Wow. It's been almost 2 months already? So much for "I'll be updating this everyday". To my defense, I have been busy? Not really. I would really say the opposite of that. Shortly after my first entry, I pretty much just stopped working out. Why? Because I am lazy. At this stage of the year, I will be completely shocked that come August 29 I'll be any sort of physical or mental condition to compete in a triathlon. For whatever reason, I just cannot get motivated to take this seriously(much like many aspects of my life over the years, but we'll get to that in a moment). And on top of that, I can't get motivated to write this blog. I enjoy writing the blog, and I enjoy working out(once I am up and out of the house, not at 430am when the alarm goes off). So I guess some may say I have a bit of a motivation problem. I am trying to work through it, and this is the first step. I feel if I can plow through this then hopefully I can have some sort of renewed spirit toward this whole disaster that I blindly dove into.

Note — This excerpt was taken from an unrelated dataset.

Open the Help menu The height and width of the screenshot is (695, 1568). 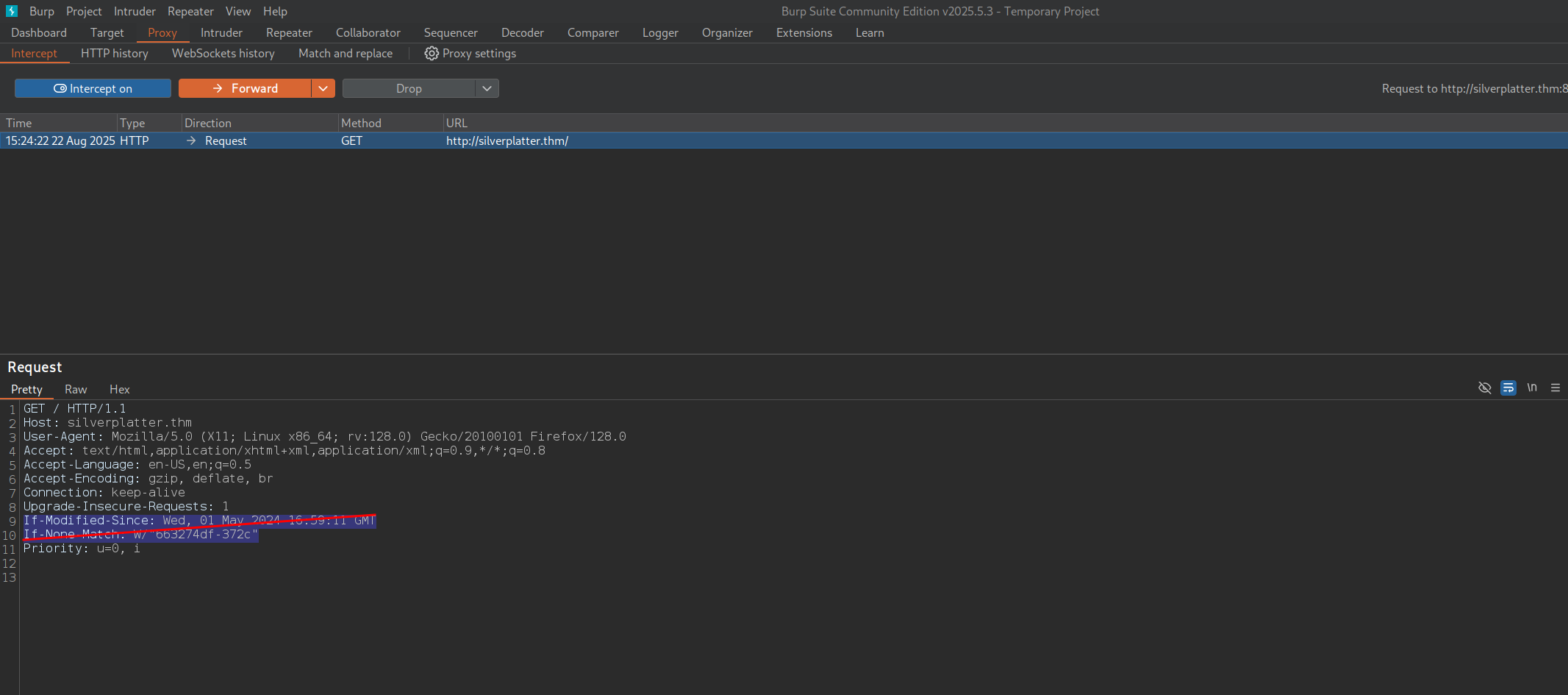pos(275,11)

In the meantime, let's play a little bit of catch up from the last 2 or so months. I may be all over the place from here on out so bear with me(or is it bare?) Where to start? Hmmm. Let's see, on March 8Th I turned 27. Yes, 27 years old. Unreal. If at the age of 17 someone would have told me that in 10 years my life would resemble that of mine today(with exception to Kelly), I would have told them to throw me in a wood chipper. For example, today a girl at work was describing somebody that she had thought was a pedophile, her description is as follows: Bald(check), overweight(check),glasses(check), and an overall shitty/negative disposition(check). So to recap, you know what, never mind. It's pretty self explanatory. Like I said, wood chipper.

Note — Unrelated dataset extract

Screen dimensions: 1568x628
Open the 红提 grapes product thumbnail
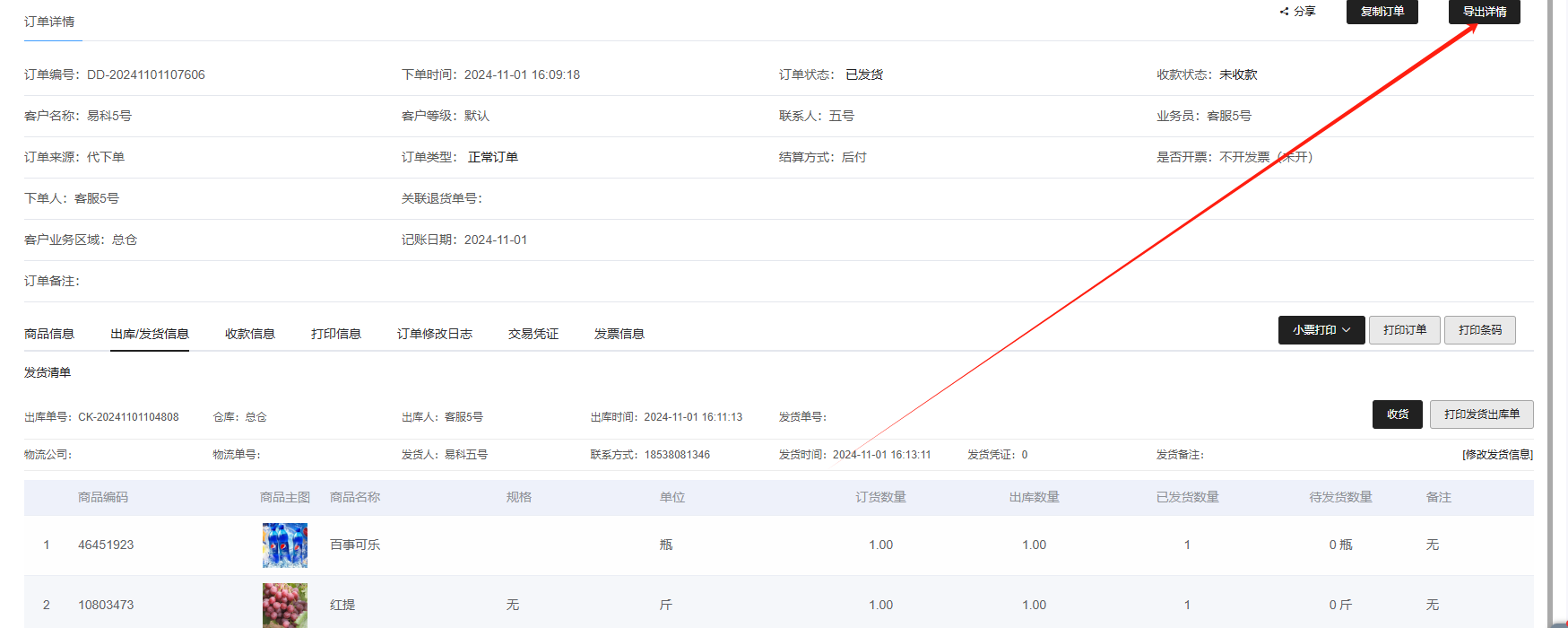point(285,605)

Next up was a few weeks of bs at work. And then it was on to Vegas. I can sum the trip up in 3 words: ASS GOT Rocked. The casinos were not gentle. But hey, it was a vacation, it was fun, and I had a week off of work, so I really can't complain. Since Vegas, it has been nothing but a boatload of bullshit. Mostly work related. At some point between Vegas and last week, Kelly and I had a conversation and decided that I needed to make a drastic all or nothing kind of change in my life. I still have no idea what that change should be(Yes, the change could be getting my rather bulbous ass in gear and start/re-start training for the triathlon, but I don't think something like that is on par with just packing my shit and moving cross country all willy-nilly with no plans or purpose). So in the meantime I will be keeping my eyes open for some sort of sign that a chance is needing to be taken. What can I say? I get in ruts, every 9 months or so, I begin to hate my job, and like 99% of the people in it. My mood changes, I change the way I act towards people(both friends and strangers alike) and I am generally pretty unhappy until I move on to the next shitty job that pays me $.50 more an hour, and I trick myself into thinking that this is going to be it, and it never is. I've been doing it since I was 19, and unfortunately, I don't know how to stop it. It scares the shit out of me. It's no way to live a life, and if I am not careful I am going to wake up one day in a studio apartment, alone with nothing but empty bottles of coke, ramen noodles and my pampered chef microwaveable pot. So I guess what I am saying is a change is going to have to come soon, because as stated above, I am not getting any younger, and the last time I checked(which is multiple times a day) I am by far the at the bottom of the success totem pole of both my friends, and people that I graduated high school with.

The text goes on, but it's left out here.